Although most international shipments travel via sea, determining the best mode and route is rarely as simple as booking space on a containership. From multiple sourcing origins and delivery doors to airports or seaports with varying regulations and risks, the global element adds many variables.

For example, when making an Asia-to-U.S. East Coast shipment, companies can choose from the following methods:

  • Air. Swift and direct, but usually the last resort due to its high expense.
  • Air-sea or sea-air options. Requires determining which seaports or airports offer the best transloading costs, availability, and connectivity.
  • All-water to the East Coast. Involves myriad load/discharge port options, and can be direct or indirect.
  • Water to the West Coast combined with a transload. Another alternative that can be direct or indirect, and includes myriad load/discharge port options.
  • West Coast mini landbridge. Involves all the standard transload elements, along with the incremental complexity of adding another transport mode and more carriers.

Shippers must also choose from among the hundreds of regularly scheduled liner and air shipping services that serve a particular route. With global optimization tools, shippers can filter through these options, readily identifying the shipping scenario that best meets their key parameters and business rules.

Case-by-Case Space Utilization

The standard size of ocean containers ranges from 20 to 53 feet, and shipping options include a choice between full containerload or less-than-containerload.

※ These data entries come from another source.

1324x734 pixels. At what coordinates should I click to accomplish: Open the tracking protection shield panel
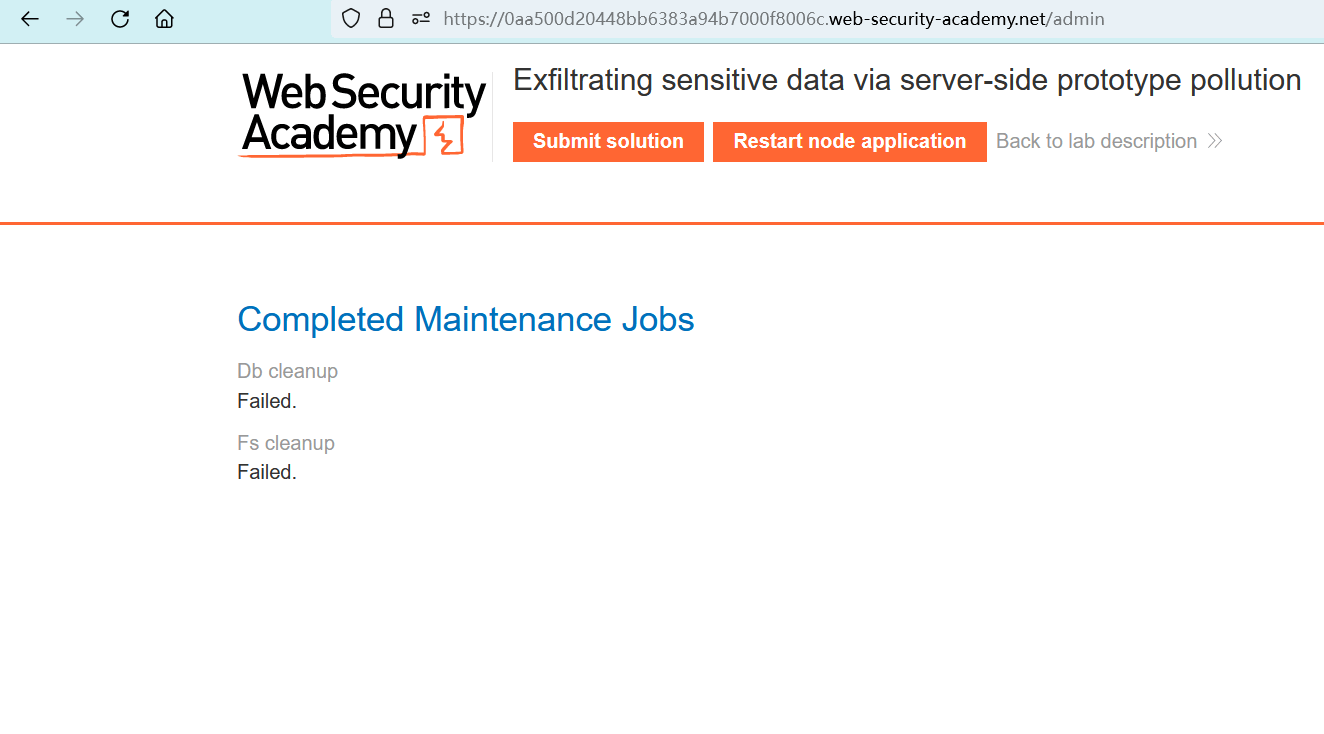tap(350, 19)
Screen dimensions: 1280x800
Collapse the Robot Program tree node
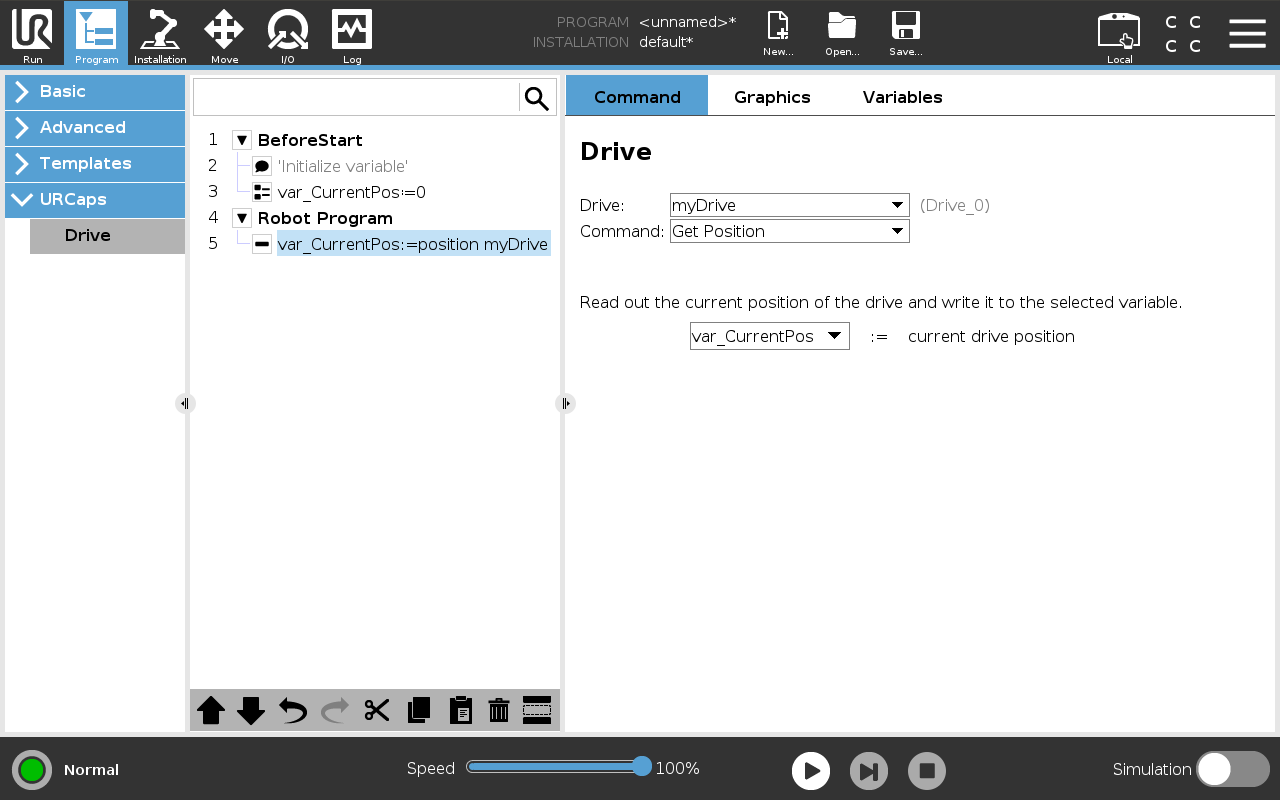coord(242,218)
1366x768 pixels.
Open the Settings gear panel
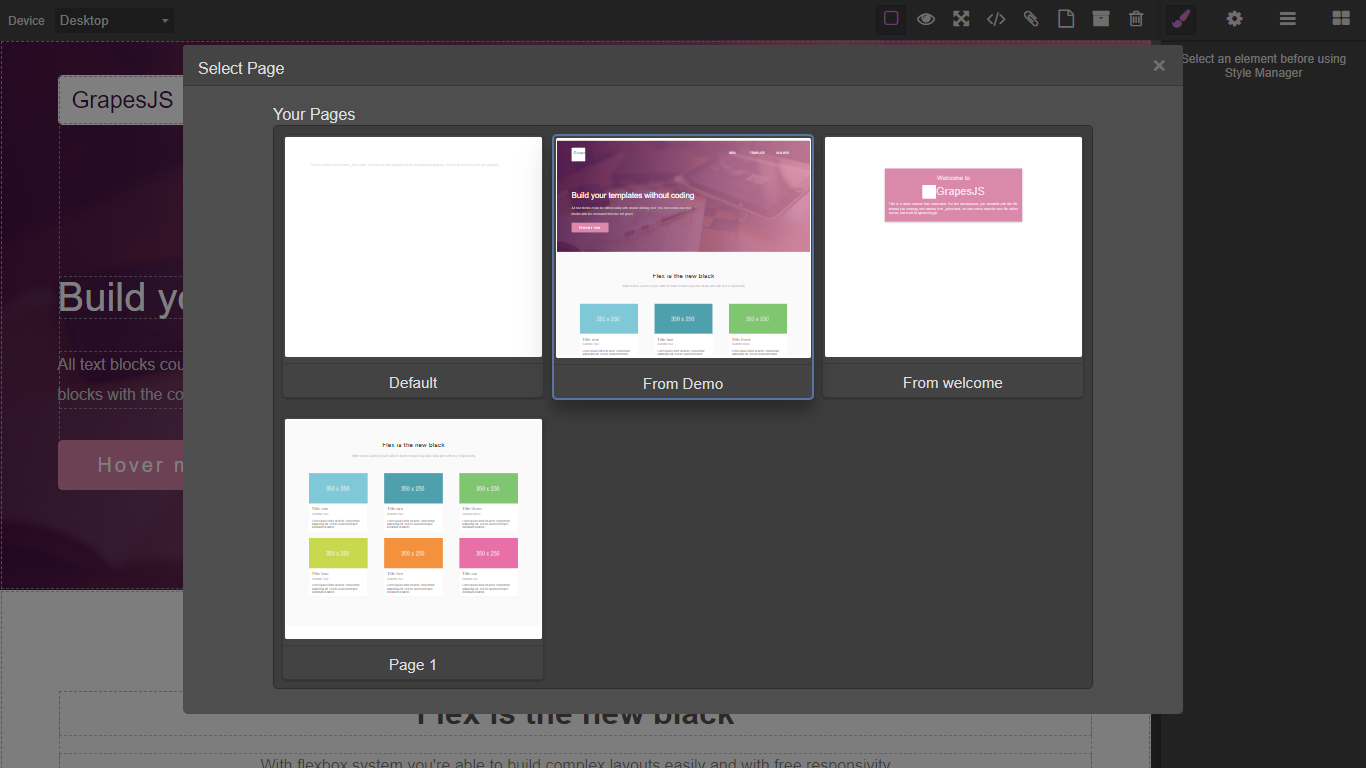1234,19
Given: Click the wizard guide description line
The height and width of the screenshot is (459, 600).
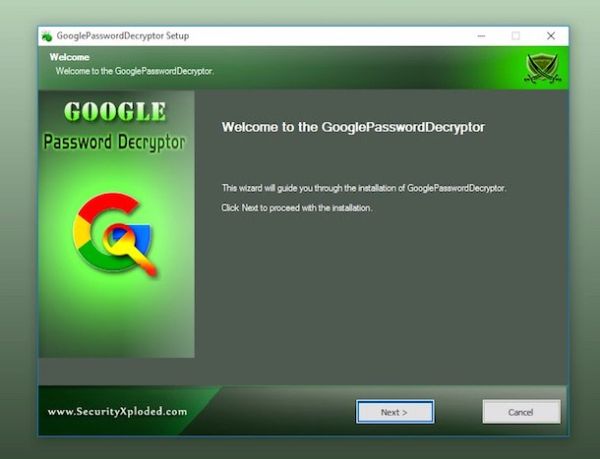Looking at the screenshot, I should point(363,188).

There are also several approaches to loading containers at origin and unloading them at destination, including single-country consolidation, multi-country consolidation, co-loading, expedited ocean shipping, deconsolidation, and distribution center bypass.

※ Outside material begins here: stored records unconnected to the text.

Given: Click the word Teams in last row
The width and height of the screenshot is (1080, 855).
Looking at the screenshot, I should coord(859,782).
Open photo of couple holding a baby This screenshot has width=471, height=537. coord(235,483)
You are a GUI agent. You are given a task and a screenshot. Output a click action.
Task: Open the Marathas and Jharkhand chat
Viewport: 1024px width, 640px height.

Each option offers distinct advantages in cost, consistency, and overall transit time. Yet time and resource constraints frequently prevent shippers from weighing these elements as often or as creatively as they should. As a result, they miss a range of possibilities for grouping and ungrouping their products, configuring their container size mix, and maximizing space—and the potential time- and cost-savings that could result.

New global optimization tools eliminate those constraints. Companies can select the best combination of options based on shipment compatibility within stockkeeping units, container tonnage and dimension limits, and other pre-defined rules.

World-Class Timing

Shipment timing requires greater levels of precision when global suppliers and transits are involved. One small glitch early in a finished good’s production cycle may result in a company missing a pre-booked vessel’s sailing date, having to change to a more expensive transportation mode, or losing a valued customer due to a delivery delay.

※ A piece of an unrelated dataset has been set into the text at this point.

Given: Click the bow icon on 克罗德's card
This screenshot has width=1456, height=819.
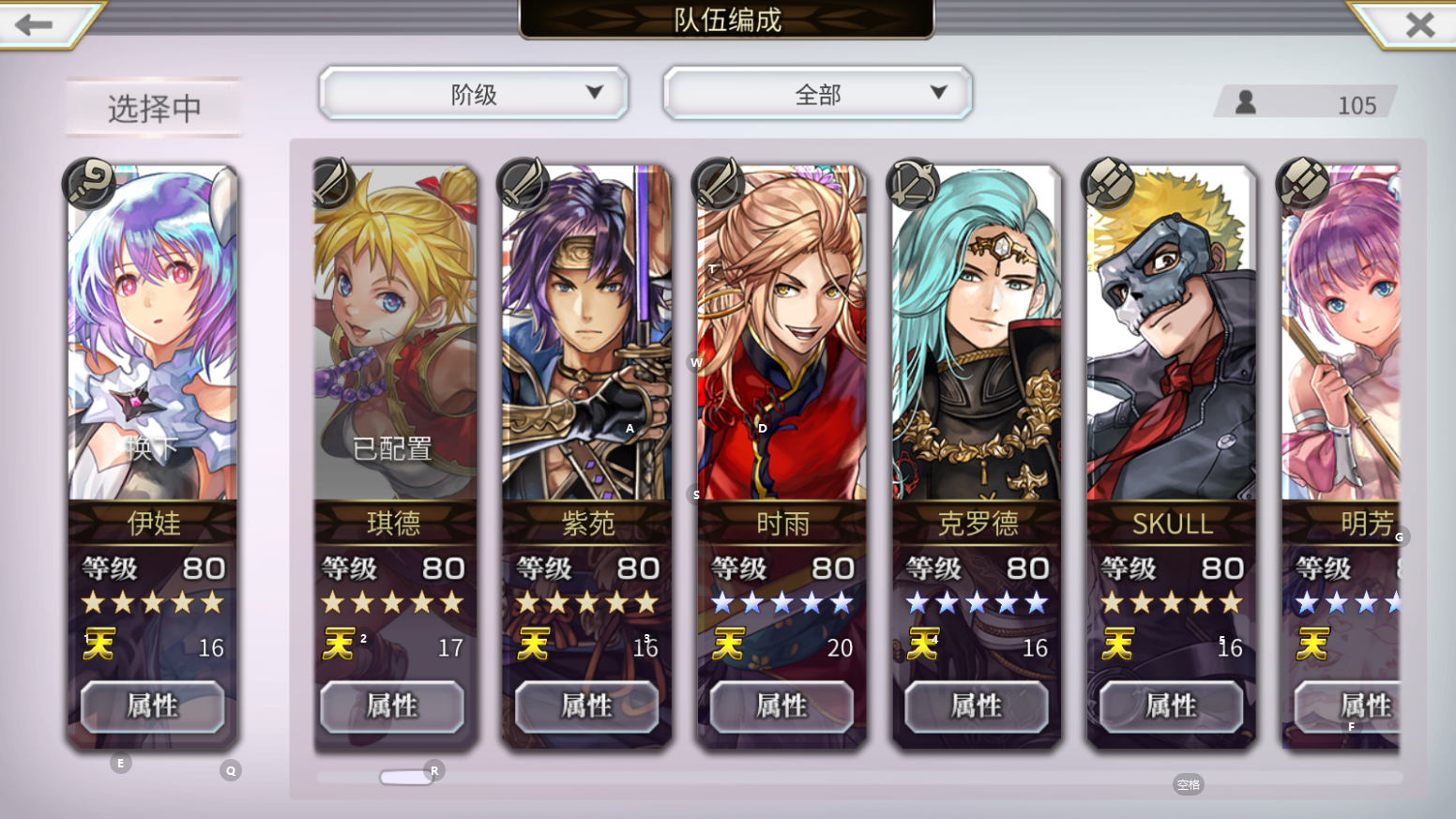Looking at the screenshot, I should pos(913,182).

On the other hand, having goods produced and ready to ship before they’re needed can create higher inventory carrying costs and warehousing expenses.

Global optimization tools provide a date-based planning and scheduling function that creates a precise—yet realistic—production and origin logistics schedule for vendors, providers, and integrators to follow.

If a trade partner or service provider isn’t able to follow the schedule, global optimization tools help adjust the plan. Taking into account the latest set of conditions—such as a supplier’s delivery delay, a carrier’s schedule change, or a cancelled order—these tools create a new "best possible" plan, even if it is vastly different from the original.

That flexibility also applies to shifting business rules. If a company finds itself with a huge surge in demand, it can use optimization tools to change the business rule for speed, then almost instantly convey and apply the new priority to its shipments throughout the world.

All of the Above

Finally, global optimization tools enable companies to weigh all these factors at once—without consuming too much of their time or engineering bandwidth.

For example, one international shipper now uses these tools to arrive at an optimal shipping plan in one fully automated run that takes approximately 90 minutes. By contrast, the shipper’s old decision method required two days, multiple iterations, and significant human intervention.

That shipper’s experience is not an anomaly. Regardless of companies’ unique global shipping preferences, requirements, and constraints, new optimization tools are capable of considering all appropriate shipment flows, modes, routes, and cargo to come up with an ideal workable plan—as often as needed and any time things change.

If you think your company has tapped into all optimization has to offer just because you’ve used it before, think again—because this new model may just fit your company to a T.